_DATASET CONTENT_
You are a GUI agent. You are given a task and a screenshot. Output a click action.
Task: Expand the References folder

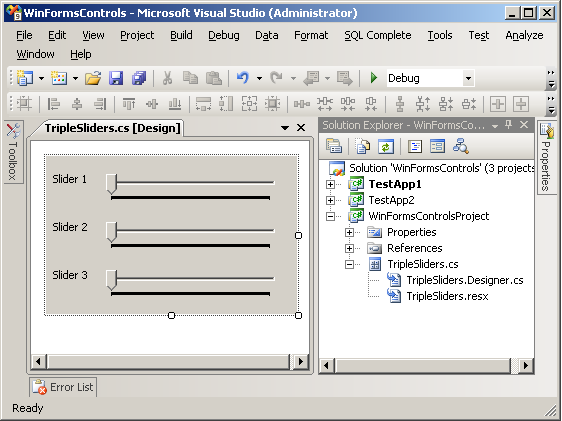349,248
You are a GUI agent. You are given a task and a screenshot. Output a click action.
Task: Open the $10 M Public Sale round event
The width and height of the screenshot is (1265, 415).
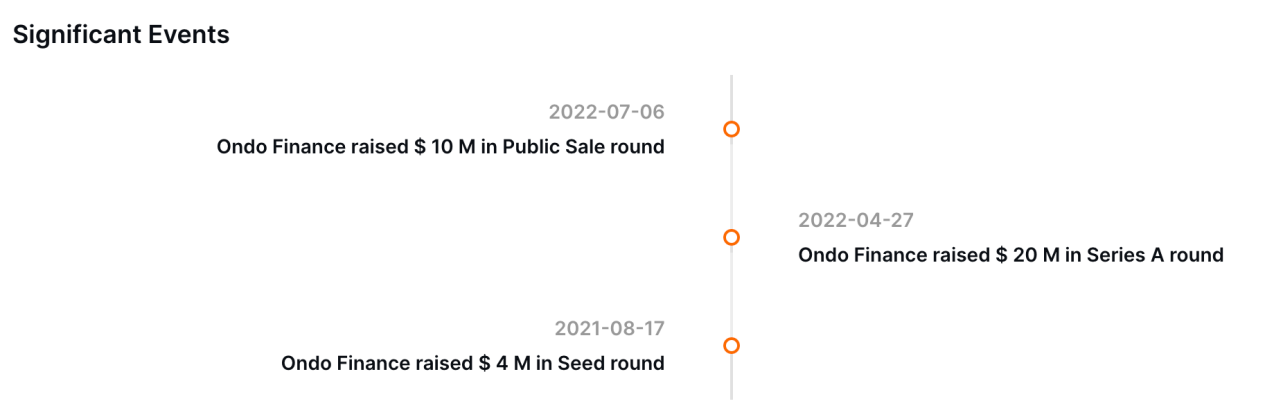coord(440,147)
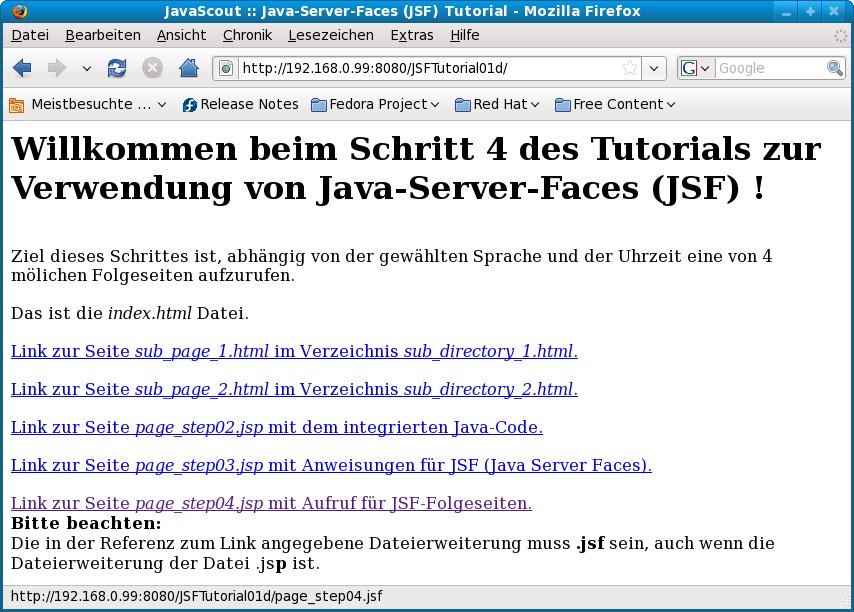Open the Fedora Project bookmarks folder
Image resolution: width=854 pixels, height=612 pixels.
click(375, 104)
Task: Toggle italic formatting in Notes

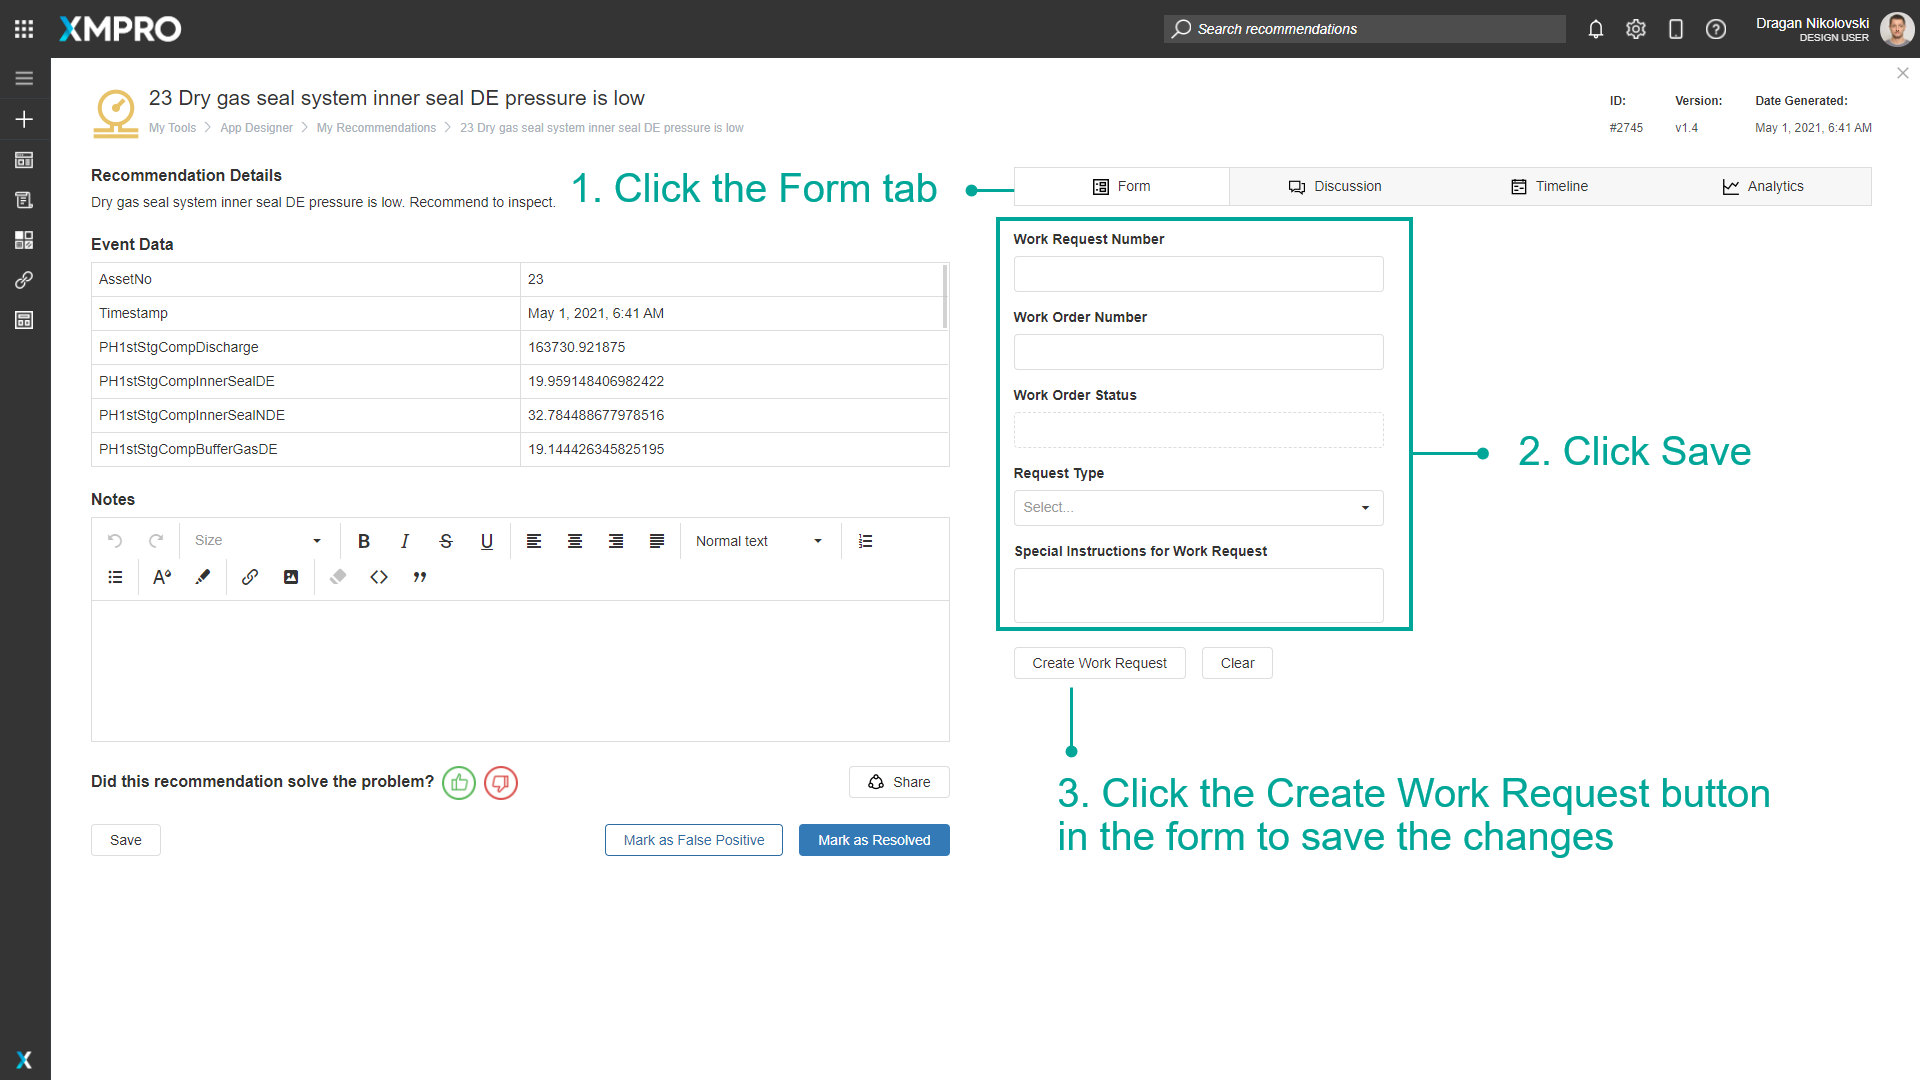Action: 405,541
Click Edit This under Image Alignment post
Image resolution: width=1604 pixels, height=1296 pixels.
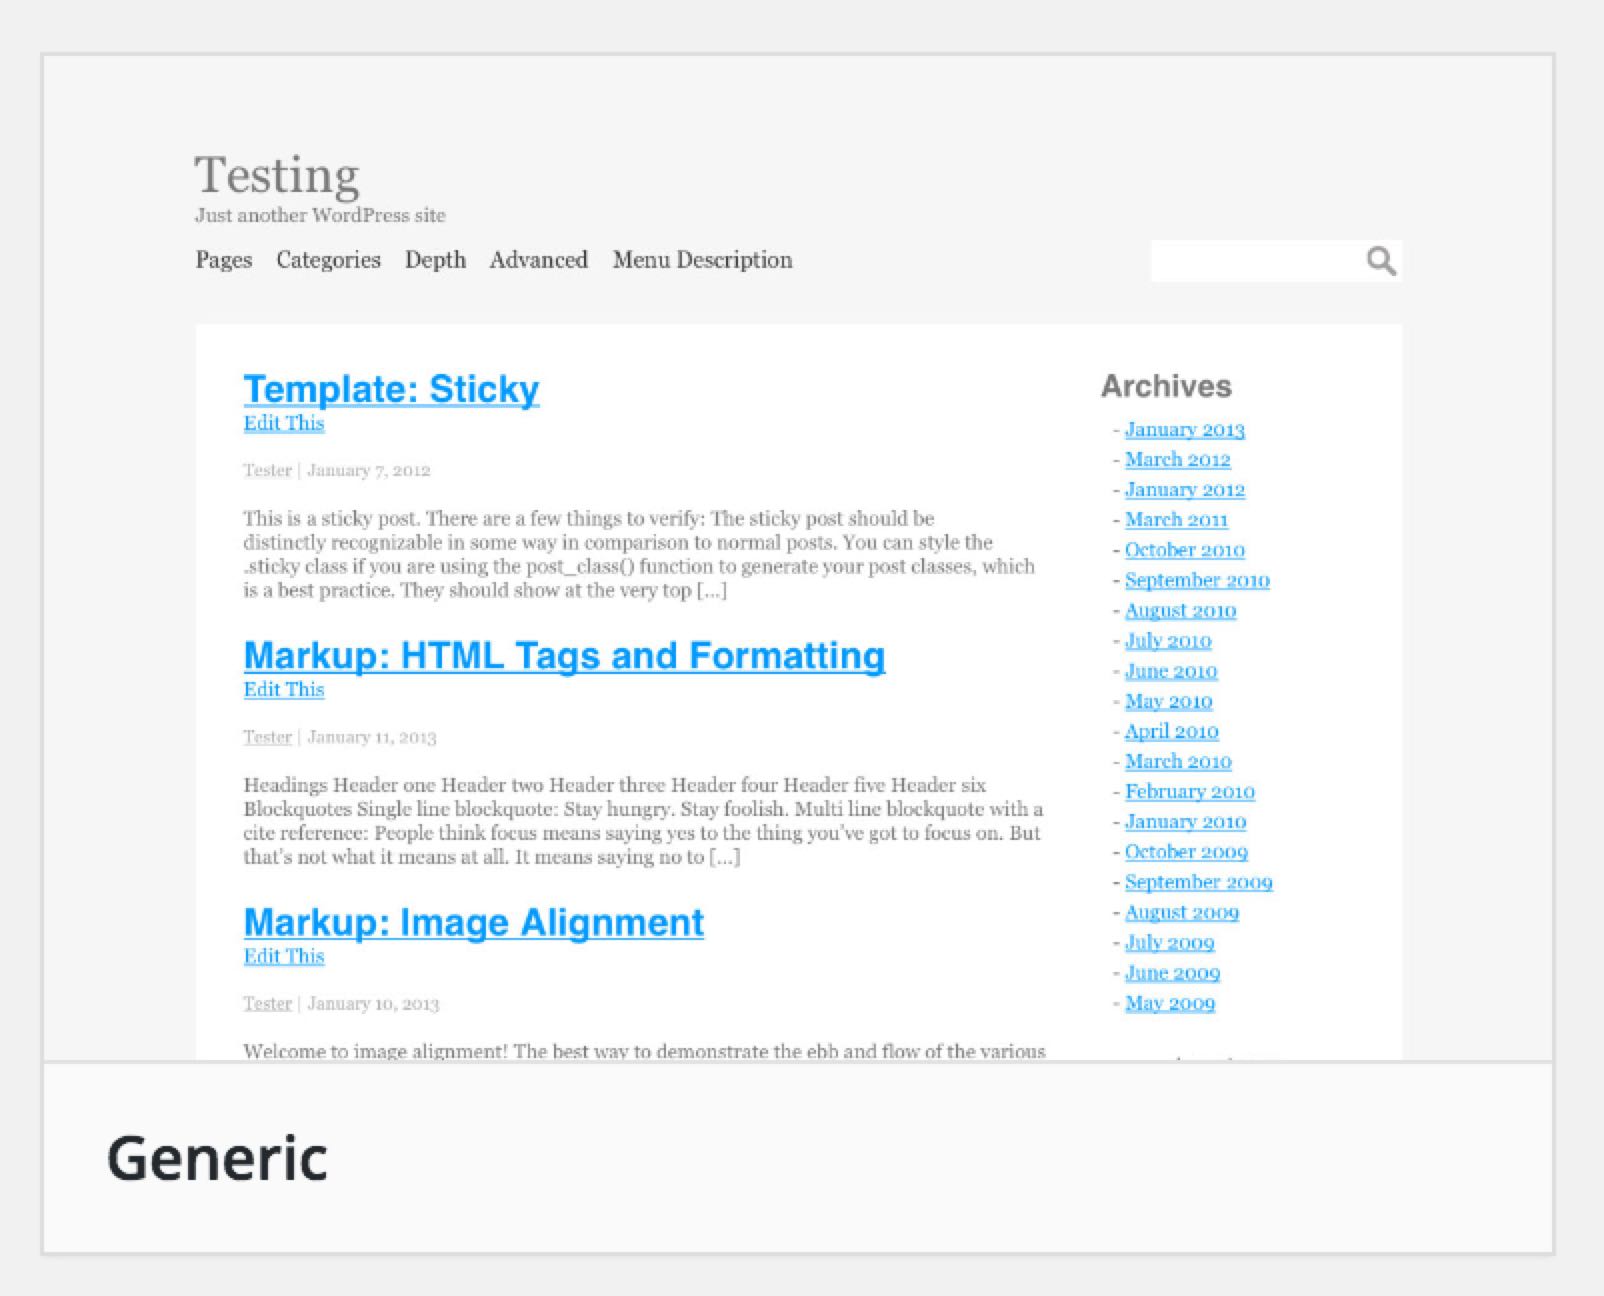point(284,956)
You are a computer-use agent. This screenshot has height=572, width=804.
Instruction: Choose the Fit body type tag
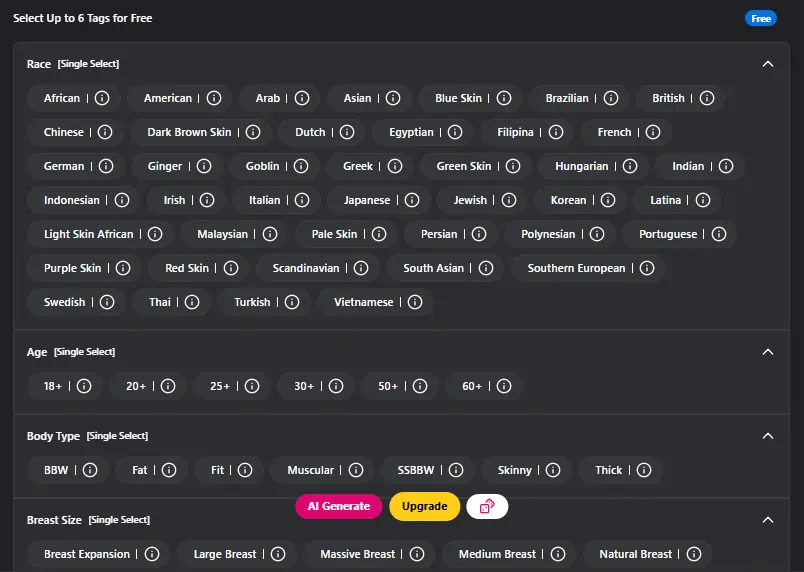point(217,470)
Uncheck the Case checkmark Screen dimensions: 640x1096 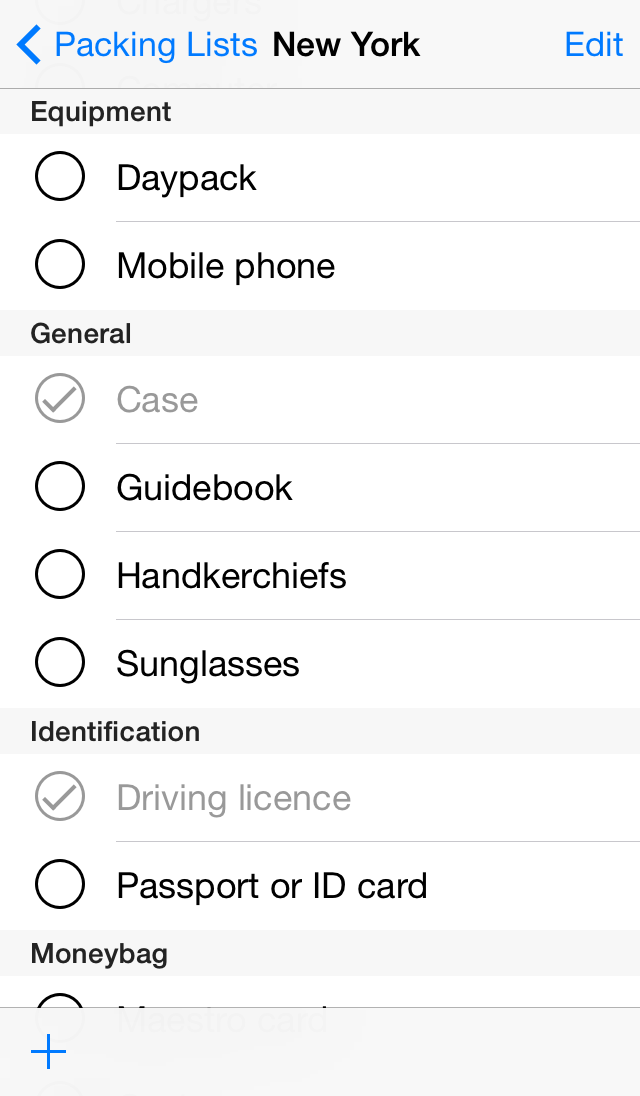point(60,400)
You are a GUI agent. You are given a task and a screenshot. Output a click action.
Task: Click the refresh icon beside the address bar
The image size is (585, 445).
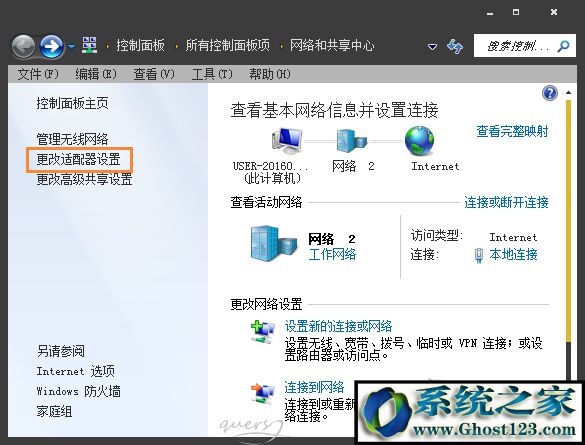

_WHAT IS BEING ASKED_
Go back to the line that contains "Task: Click the" and copy it, along with each line after it through the end of the listing above, exactly and without pictures.

_RESPONSE_
Task: Click the refresh icon beside the address bar
The image size is (585, 445).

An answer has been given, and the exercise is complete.